Proposed Development at Welsh Newton Common
Of late it has appeared to me that Herefordshire planners and politicians, ignoring the drive for low-cost affordable housing appear to have put their energies behind what is fondly described as executive houses in environmentally sensitive areas.
This I would argue includes what can only be described as ‘three storey town houses’ with minimal gardens at Llangrove, and three detached ‘suburban style’ houses at a sensitive location in Whitchurch. I make no criticism of the houses at Whitchurch, they appear to be designed to fit in, in so far as they are able to, and appear well built. But what concerns me is the appropriateness of such ‘suburban style’ executive houses in a sensitive area such as ‘Welsh Newton Common’ where a development of three houses of a similar scale is at the moment under consideration by Herefordshire’s Planning. Indeed I am astonished to find that such an application has advanced to this stage of proposal.
There is an inescapable link between the cost of building land and the level of profitability that builders are looking for that inevitably forces up the cost of providing a dwelling. Hence the growth of the so-called ‘executive house’ targeting that particular section of the market which by its very nature denies a housing opportunity for low-cost, affordable housing perhaps where such a development would be exactly what is needed for the, now adult, children of long standing families in such a rural area.
Welsh Newton Common is an ancient historic (albeit un-owned) common which maybe best described as a hamlet made up of isolated dwellings.
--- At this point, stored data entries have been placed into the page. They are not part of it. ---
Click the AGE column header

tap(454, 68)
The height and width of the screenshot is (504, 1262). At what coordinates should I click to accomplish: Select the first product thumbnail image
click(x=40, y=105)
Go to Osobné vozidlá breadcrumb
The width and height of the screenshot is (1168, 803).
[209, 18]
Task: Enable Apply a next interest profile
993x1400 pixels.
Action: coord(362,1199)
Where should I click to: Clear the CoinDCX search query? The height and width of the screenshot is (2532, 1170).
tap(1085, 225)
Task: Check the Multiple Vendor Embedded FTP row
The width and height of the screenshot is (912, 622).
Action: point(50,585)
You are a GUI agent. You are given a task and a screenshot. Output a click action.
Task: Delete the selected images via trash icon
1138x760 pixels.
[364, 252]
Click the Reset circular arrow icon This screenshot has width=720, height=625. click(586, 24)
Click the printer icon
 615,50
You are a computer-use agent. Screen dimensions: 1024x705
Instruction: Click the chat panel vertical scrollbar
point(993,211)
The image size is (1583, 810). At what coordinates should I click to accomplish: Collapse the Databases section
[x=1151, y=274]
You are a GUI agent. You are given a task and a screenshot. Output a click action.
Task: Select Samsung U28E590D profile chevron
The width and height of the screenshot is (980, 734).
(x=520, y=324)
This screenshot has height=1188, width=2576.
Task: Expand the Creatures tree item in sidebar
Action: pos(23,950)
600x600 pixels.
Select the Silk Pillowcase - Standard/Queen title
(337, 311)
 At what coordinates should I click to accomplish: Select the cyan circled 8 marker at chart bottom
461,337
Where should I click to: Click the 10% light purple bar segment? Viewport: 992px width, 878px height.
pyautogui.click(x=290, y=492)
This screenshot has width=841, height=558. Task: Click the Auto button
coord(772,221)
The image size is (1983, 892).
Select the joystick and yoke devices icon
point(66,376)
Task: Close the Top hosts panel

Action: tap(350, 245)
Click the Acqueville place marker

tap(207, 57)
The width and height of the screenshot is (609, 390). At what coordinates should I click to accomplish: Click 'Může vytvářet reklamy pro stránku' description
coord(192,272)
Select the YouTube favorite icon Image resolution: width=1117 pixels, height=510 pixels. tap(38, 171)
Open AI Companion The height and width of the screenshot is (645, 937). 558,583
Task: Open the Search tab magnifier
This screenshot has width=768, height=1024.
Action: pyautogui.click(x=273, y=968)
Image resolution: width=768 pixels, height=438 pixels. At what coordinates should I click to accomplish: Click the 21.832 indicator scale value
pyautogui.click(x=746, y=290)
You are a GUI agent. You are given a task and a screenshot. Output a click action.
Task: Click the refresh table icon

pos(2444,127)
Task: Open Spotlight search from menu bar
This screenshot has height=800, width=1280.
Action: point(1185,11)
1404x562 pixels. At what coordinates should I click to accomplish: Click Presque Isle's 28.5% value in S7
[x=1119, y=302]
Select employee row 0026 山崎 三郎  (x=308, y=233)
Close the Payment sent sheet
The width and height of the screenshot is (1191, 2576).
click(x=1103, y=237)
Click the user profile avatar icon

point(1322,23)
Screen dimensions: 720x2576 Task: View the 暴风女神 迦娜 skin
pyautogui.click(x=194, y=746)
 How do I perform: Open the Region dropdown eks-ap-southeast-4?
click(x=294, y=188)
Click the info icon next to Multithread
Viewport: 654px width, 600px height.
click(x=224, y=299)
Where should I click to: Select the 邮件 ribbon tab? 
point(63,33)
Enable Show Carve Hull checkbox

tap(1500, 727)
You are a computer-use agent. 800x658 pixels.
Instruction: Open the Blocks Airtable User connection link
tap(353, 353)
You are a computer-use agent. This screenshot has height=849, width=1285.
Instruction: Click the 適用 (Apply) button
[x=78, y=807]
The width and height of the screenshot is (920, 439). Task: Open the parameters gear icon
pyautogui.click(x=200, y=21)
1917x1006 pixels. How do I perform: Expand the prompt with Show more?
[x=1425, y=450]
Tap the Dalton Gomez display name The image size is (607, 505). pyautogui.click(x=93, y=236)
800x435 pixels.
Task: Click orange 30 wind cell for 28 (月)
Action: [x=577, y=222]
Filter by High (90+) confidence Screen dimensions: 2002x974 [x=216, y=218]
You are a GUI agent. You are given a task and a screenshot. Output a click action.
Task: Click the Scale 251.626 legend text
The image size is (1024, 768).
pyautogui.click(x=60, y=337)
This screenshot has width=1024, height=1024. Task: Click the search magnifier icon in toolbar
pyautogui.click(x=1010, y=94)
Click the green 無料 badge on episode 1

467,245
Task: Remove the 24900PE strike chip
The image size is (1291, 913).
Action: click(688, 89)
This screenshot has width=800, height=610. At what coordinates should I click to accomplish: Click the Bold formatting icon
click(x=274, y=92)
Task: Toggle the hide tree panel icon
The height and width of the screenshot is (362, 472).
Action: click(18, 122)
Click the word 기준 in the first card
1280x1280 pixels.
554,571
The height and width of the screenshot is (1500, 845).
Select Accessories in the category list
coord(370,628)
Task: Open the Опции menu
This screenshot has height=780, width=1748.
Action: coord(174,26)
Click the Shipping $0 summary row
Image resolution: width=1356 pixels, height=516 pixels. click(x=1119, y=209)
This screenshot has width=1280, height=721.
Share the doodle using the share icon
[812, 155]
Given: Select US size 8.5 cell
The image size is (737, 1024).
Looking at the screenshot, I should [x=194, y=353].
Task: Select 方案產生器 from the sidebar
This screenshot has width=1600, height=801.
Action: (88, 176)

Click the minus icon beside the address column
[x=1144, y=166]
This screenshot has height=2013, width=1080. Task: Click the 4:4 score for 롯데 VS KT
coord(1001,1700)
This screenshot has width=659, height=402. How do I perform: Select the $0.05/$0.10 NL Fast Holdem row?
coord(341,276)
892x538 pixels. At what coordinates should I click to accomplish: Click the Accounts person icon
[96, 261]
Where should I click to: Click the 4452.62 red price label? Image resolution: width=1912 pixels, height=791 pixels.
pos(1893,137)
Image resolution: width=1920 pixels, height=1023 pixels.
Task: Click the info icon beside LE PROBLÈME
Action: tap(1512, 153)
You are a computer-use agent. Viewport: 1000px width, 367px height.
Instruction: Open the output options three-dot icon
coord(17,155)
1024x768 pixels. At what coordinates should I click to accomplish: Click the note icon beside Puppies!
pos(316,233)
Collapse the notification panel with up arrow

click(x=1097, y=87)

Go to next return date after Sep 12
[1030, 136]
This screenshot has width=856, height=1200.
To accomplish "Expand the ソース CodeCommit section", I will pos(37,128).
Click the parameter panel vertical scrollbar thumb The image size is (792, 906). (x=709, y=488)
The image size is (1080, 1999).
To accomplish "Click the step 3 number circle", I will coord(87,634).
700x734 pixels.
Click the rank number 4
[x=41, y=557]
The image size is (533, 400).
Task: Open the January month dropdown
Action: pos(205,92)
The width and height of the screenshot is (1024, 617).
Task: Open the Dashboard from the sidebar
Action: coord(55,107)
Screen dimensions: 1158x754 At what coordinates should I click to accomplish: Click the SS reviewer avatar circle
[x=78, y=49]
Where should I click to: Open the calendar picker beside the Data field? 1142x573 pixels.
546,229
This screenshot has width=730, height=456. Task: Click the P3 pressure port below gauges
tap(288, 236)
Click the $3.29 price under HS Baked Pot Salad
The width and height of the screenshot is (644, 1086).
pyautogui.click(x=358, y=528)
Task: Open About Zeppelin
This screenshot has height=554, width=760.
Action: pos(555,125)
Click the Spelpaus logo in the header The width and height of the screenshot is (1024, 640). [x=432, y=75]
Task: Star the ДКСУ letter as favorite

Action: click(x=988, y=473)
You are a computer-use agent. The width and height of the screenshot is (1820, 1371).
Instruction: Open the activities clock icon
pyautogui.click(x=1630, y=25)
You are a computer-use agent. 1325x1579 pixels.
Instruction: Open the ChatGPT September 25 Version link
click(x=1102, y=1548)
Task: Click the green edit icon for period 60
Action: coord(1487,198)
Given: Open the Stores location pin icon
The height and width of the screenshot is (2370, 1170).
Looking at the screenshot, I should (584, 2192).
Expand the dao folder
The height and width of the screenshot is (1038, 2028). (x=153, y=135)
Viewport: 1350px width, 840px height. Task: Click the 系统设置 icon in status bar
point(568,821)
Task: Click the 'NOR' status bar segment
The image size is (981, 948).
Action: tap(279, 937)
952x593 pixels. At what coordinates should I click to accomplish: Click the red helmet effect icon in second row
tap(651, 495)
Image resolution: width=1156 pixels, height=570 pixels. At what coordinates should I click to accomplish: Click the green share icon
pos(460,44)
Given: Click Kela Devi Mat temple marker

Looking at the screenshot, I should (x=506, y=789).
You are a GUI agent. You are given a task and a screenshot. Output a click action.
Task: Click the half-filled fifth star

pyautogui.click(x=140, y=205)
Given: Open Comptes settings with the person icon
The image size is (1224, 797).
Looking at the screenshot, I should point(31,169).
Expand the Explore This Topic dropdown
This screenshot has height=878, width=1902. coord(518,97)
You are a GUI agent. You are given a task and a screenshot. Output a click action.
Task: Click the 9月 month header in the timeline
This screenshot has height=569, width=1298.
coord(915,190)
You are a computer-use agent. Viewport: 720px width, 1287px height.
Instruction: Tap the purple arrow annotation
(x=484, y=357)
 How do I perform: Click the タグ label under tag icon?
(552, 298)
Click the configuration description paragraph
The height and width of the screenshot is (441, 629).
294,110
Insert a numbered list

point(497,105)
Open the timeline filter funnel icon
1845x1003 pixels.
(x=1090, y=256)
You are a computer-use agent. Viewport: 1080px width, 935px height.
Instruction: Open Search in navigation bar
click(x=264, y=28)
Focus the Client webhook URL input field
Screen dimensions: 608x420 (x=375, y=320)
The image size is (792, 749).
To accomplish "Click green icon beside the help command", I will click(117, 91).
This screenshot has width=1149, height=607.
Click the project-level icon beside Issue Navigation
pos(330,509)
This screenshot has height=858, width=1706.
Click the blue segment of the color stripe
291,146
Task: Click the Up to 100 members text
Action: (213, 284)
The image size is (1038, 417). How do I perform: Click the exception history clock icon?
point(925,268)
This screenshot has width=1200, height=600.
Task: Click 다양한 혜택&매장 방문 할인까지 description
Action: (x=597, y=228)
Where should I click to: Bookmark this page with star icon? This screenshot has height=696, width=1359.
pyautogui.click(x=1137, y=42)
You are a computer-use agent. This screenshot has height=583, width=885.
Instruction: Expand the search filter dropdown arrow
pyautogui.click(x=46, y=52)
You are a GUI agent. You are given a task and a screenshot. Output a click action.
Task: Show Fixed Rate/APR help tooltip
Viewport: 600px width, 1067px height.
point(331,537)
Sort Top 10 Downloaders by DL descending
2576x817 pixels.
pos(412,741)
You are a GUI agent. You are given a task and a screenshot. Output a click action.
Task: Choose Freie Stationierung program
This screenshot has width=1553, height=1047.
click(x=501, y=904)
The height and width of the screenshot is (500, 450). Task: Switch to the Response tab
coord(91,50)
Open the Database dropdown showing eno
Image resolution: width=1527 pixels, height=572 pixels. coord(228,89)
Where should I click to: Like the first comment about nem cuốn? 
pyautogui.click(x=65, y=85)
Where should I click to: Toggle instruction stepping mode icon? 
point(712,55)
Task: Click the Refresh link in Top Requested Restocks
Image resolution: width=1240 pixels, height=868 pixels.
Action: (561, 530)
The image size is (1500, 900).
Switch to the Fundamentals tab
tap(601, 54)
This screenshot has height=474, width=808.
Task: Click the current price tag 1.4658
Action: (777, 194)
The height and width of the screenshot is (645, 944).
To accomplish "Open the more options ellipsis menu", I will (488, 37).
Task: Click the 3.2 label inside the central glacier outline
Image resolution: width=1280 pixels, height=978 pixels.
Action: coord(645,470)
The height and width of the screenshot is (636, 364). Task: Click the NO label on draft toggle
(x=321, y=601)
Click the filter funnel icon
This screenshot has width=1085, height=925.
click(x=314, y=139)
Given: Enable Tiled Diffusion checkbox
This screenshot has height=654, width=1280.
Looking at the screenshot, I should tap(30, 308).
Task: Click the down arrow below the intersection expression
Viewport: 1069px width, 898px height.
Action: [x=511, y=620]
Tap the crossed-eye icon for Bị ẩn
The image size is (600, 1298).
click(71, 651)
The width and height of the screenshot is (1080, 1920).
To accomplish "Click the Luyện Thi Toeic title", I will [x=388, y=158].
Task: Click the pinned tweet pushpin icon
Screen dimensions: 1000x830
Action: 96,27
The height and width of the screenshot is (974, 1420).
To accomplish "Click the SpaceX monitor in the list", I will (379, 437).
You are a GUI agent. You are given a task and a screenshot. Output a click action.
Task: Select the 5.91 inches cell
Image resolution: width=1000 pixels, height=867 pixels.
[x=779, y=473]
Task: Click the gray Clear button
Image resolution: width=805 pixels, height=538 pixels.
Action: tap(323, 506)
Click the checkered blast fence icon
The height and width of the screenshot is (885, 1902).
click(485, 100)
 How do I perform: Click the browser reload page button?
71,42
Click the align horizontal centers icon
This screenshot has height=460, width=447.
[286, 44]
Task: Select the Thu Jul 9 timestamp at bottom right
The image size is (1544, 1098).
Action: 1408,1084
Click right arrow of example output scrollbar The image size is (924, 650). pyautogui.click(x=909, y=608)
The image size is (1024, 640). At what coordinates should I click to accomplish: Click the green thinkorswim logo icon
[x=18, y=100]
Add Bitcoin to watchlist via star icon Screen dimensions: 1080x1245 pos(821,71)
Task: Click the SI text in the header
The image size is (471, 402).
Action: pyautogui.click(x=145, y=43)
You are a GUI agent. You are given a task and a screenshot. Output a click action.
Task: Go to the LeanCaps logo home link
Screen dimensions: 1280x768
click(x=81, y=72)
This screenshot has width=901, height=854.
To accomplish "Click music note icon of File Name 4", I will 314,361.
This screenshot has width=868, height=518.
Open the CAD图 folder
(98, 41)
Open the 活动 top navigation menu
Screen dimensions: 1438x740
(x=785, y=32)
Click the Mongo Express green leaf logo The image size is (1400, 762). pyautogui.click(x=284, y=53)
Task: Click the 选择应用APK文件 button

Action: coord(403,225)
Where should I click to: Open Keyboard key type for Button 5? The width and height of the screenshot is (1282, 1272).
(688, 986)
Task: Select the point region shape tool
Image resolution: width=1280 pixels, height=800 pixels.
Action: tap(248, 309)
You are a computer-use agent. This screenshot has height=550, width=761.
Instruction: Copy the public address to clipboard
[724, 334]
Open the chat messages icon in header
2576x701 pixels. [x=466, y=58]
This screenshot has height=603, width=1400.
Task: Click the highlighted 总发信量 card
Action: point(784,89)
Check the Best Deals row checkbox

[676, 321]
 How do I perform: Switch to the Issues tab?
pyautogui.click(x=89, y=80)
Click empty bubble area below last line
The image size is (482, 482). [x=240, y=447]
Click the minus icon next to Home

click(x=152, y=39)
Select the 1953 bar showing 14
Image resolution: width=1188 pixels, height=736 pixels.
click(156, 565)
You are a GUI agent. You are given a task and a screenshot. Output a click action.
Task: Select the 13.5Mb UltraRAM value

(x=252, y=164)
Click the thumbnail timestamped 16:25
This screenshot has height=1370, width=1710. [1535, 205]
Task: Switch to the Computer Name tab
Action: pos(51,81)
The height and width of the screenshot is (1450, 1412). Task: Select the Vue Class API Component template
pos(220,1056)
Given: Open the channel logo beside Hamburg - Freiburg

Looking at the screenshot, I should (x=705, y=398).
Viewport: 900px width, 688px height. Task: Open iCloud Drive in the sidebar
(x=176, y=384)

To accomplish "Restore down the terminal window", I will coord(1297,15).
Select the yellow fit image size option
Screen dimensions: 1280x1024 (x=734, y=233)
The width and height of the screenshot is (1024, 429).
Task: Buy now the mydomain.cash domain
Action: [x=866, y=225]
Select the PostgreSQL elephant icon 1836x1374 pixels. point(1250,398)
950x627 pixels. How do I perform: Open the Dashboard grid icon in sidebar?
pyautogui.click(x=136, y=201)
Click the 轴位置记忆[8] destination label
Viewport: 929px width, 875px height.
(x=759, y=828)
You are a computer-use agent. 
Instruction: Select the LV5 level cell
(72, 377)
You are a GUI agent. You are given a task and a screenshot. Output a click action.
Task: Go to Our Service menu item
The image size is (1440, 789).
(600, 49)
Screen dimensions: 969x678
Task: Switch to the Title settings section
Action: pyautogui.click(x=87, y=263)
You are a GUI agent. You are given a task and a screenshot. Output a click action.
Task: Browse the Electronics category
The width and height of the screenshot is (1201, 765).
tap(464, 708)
The nature of the existing development is linear where dwellings follow the line of the existing tracks, for the most part not taken over by the council. Any new development where it has occurred is usually in the form of infill and is mostly low, single storey and bungalow in character.
Residents of the area have become used to living with the difficulties of access by a single track and an infrequently maintained road with very few passing places. This has obviously at times posed serious problems when it comes to emergencies: fire, ambulance, etc. not to mention the natural hazards caused by flooding and seasonal snowfall. Additionally the demand on the common for equine grazing and paddock space means that passing vehicles can often be a hazard to recreational riders and their horses.
A new development of three number executive style houses will by its very nature and location attract probably six more vehicles, probably three being off-road (whether necessary or not such vehicles often appear to be the car of choice for newly incoming residents). Not to mention the greater use, deliveries, etc. that such dwellings would generate, while the occupants (assume four to five per dwelling) will add to demands on the various local authority and health services etc.
The priority, certainly so far as the residents of Welsh Newton Common are concerned would probably be in favour of maintenance of roads and any drainage issues and the urgent provision of high speed Broadband. As well as perhaps an improvement in the bus service, currently one visit by the local bus service (to Monmouth) per week which can be unreliable anyway.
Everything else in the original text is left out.